Мирович объяснил, зачем пришёл.
– Бабьи интрижки, сударь, кхе! смехи да волокитство! – продолжал Рубановский, сердито тряся головой. – Не по нашей части… гм!.. Пустобрёшество одно! Просим извинить, кхе-кхе! Час, в он же ко всенощной добрые люди, а вы…
– Василий Кириллыч, помилуйте! – заговорил, хмурясь, Мирович. – К вам пришли, на вас только и надежда. Вам одним можно знать, куда от двора отъехала девица Пчёлкина… а вы…
– Не шаматон[160] я гвардейский и не шаркун! и любовными дуростями, сударик, не занимаюсь, вот что-с! – свирепо набивая нос, отрезал Рубановский. – Да коли бы и знал, то б не сказал. У меня, сударь, дети, дочки… А мало ли, не в пронос слово, не в обиду сказать, ноне всяких шалберников, совратителей девиц?
– Но я… Василий Кириллыч, разве из таких! – возвысил голос Мирович. – И притом, как вы можете? это, наконец, обидно… афронт…
– Да не о тебе, батюшка, не о тебе… Что вскинулся? Эк, испугал! Нечего пугать! Сами не из робких… А что до твоей сударушки, так я и посесть час несведом, где она, да – кольми паче – и знать мне, слышишь, по моему рангу, не для чего… Дорожка, сударь, скатертью дорожка! – склонив голову и сердито топчась на месте, ответил Рубановский. – Просим извинить и не осудить… да-с, не осудить…
Бешенство проняло Мировича. Иголки заходили у него в руках. Не помня себя от ряда неудач и гнева, он вышел на улицу.
«Будь не старик да не у себя в доме, – сказал он себе, сжав кулаки, – я б тебе, постнику, показал!».
Голова Мировича кружилась.
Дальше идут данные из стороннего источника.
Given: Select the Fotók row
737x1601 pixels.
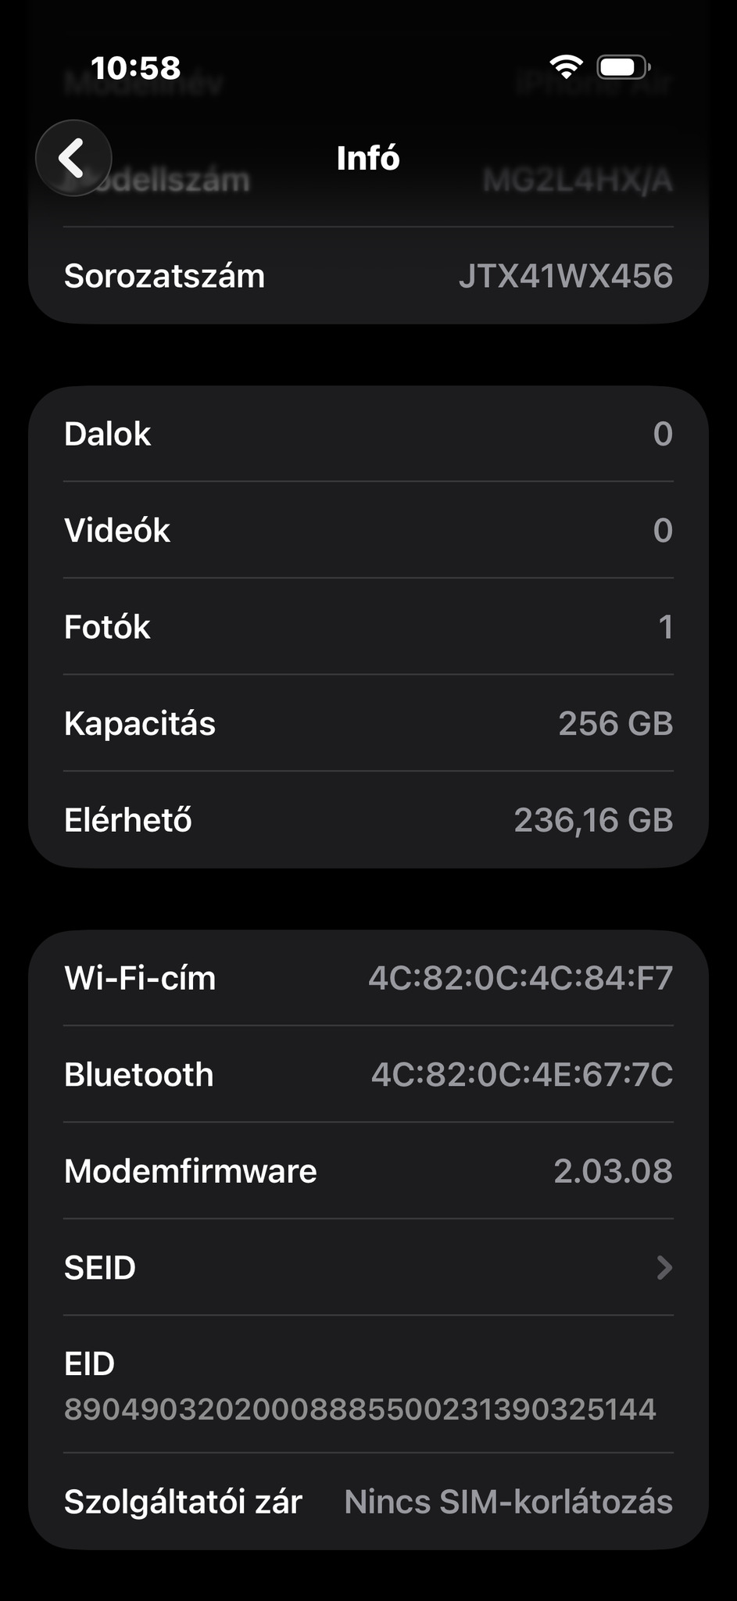Looking at the screenshot, I should click(x=368, y=627).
Горло подёргивали судороги. С трудом дыша, он, как пьяный, шатаясь, прошёл несколько шагов. На улице кое-где тускло зажигались фонари.
«Куда же теперь? – злобно спросил он себя. – Или идти к государеву секретарю Волкову, добиться приёма и просить, за воинские мои старания и заслуги, о разыскании во что бы то ни стало девицы Пчёлкиной? Ха-ха!.. Безумие! За воинские заслуги! Какие они? Разве к Разумовскому? Но он, после моей стычки с Юсуповым, совсем от меня отказался. Писал я ему с походов не одну цидулку; он и не откликнулся… Неужели ж опять за границу, в Кенигсберг, когда армия и без того вот-вот повернёт оглобли в Россию?.. Есть, кажется, выход, и простой, – да подлые, малодушные люди! Всё их тянет в водоворот, в суету, – уехал бы на Украину, к другу Якову Евстафьичу, или в Киев, выйти в отставку, на тихом хуторе поселиться, в раю…»
За спиной его послышался оклик. Его назвали по имени. Он оглянулся.
У Вознесенского моста стоял добродушный, невысокого роста, круглый, с красным, в веснушках, лицом и с манерами беспечного кутилы и щёголя, несколько навеселе, лет тридцати двух-трёх пехотный офицер. То был деливший с Мировичем часть заграничного похода его знакомый, поручик Великолуцкого армейского полка Аполлон Ильич Ушаков. Он месяцем раньше Мировича был прислан, по фуражным делам, из армии в Петербург, где и остался. Племянник знаменитого Андрея Ивановича Ушакова, грозы розыскной экспедиции прежних лет, он давно промотал отцовское состояние и жил афёрами, дружбой с повесами и мотами всевозможных слоёв и неизменным посещением трактиров, харчевен и кофейных домов. При деньгах он был весел и смел; без денег – тряпка тряпкой.
– Какими судьбами? Вот не ожидал! – воскликнул оперившийся в Петербурге и бывший в, эту минуту точно на крыльях Ушаков.
– По службе; как и ты, разумеется, с поручением! – ответил, отвернувшись от него, Мирович.
– Ну, и гут[161], хохландия; значит, запылим! Хочешь, пойдём, сокрушим по маленькой? финансы в авантаже[162]… Откуда в сей момент?
Мирович указал назад, за церковь.
– От Дрезденши? – спросил, не спуская с него весёлых, навыкате, смеющихся глаз, Ушаков.